Temperatures and Precipitation reflect conditions over the past four to six weeks. The long range forecast is for the next 30 days. Above and below normal is indicated above in the narrative, areas not mentioned fall in the climatology category which means there are equal chances of being below normal(33.3%), normal (33.3%) or above normal (33.3%).
Map describing the wildland fire potential (8 June – 6 July 2000) for areas throughout the country.
(Source: National Interagency Fire Center)
Remarks on Prescribed Burning
At this time of the year prescribed burning operations are conducted routinely.
Fire is an important natural tool for ecosystem management. It can reduce dense vegetation improving wildlife habitat and lessening the potential for large, wildfire disasters. Land managers are directed to prepare a prescribed fire/burn plan for every area of public land that can burn. Some areas require total suppression while others will benefit from a wildland fire.
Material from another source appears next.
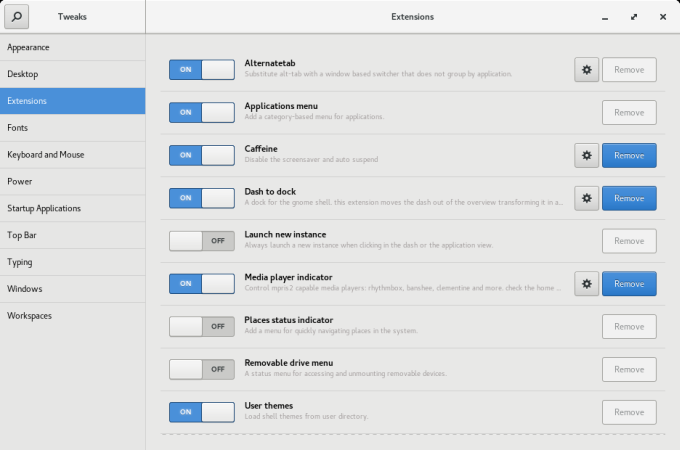Remove the Media player indicator extension
The width and height of the screenshot is (680, 450).
629,284

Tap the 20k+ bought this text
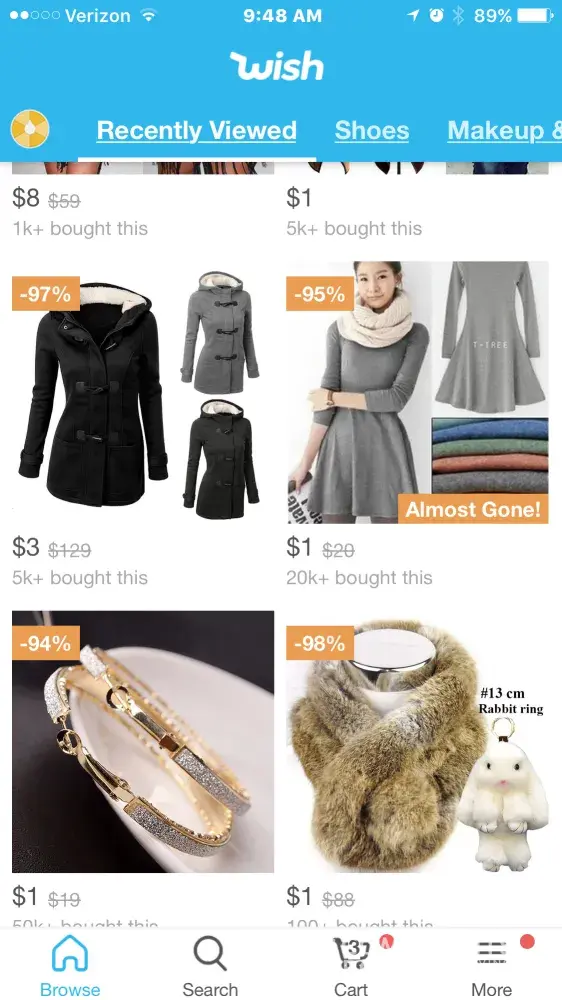click(359, 578)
Those areas that will benefit from a fire can be treated by a prescribed fire.
Especially, for the moment, in the southern and southeastern regions of the United States prescribed fire activities will be carried out in the following weeks and months. In this case, fire signals on satellite images can be traced back to this kind of land management activities.
In the Prescribed Fire Position Paper of the Forest Protection Bureau by the Division of Forestry in Florida, prescribed fire activity is described as a land management application that is essential to the practice of forestry, management of wildlife, preservation of endangered plant and animal species, improvement of range conditions and reduction of wildfire damage in the wildland/urban interface areas. While there is general public and landowner concern with increased smoke, reduced air quality, and liability; the general public and landowners benefit significantly from the reduction of devastating wildfire, improved wildlife habitat and forage, preservation of endangered and threatened plant and animal species, and improved management of forest resources. The prospect of severe reductions in the utilization of this management tool is of major concern to Florida’s natural resource managers and conservationists due to the subsequent loss of derived public and private benefits. They suggest the need for legislative attention.